Start of Block

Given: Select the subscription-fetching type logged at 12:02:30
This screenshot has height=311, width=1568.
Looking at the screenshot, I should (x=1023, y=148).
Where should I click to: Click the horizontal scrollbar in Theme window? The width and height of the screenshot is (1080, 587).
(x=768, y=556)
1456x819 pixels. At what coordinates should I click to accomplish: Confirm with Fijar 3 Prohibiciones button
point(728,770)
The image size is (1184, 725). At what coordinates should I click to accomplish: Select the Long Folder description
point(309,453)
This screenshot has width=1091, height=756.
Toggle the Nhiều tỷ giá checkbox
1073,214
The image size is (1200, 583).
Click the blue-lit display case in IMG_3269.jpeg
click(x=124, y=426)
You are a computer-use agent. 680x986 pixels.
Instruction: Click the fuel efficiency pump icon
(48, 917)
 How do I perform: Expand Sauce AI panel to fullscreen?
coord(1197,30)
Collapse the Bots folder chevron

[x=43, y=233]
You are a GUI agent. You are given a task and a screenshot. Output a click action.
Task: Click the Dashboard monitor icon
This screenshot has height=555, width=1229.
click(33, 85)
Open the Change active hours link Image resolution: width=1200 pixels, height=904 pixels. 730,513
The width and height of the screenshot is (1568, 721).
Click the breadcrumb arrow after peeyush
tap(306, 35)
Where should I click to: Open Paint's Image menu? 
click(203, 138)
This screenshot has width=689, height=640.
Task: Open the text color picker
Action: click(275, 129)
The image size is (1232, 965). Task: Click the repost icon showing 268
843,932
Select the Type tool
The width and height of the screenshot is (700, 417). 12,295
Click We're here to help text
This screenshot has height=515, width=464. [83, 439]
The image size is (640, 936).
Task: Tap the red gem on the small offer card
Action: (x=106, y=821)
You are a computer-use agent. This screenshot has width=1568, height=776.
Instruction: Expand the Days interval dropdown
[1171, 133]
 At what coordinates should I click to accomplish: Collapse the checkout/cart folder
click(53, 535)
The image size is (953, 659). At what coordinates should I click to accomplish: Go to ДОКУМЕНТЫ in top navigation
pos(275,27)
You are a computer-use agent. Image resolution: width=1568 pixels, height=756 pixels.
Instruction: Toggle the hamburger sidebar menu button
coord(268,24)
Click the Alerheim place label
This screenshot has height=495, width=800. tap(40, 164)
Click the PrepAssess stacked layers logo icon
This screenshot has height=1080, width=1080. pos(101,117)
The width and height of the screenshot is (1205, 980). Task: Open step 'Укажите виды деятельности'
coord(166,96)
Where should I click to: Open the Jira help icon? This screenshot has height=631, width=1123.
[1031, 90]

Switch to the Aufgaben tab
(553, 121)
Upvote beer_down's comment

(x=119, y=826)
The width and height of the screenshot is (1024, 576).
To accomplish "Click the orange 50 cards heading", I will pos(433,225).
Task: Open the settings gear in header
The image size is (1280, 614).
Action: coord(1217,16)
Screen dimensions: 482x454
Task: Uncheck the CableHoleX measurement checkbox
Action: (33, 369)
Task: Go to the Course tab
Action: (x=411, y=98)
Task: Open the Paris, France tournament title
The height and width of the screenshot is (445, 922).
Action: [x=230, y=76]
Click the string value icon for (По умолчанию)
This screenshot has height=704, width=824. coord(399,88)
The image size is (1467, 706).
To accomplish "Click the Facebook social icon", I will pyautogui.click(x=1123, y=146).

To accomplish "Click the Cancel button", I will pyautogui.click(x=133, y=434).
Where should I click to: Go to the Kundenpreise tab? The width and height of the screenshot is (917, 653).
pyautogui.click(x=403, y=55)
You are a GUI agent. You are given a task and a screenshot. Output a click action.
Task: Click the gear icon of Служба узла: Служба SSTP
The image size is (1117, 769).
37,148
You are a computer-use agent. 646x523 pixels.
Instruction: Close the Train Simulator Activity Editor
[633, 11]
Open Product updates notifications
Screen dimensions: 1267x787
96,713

End of Block

▶ [WORK TASK] Go through the material and copy each line in which the word "resolution" occurs.

▶ [EXERCISE OUTPUT]
Open the Change active hours link Image resolution: width=1200 pixels, height=904 pixels. 730,513
You are a computer-use agent. Image resolution: width=1568 pixels, height=756 pixels.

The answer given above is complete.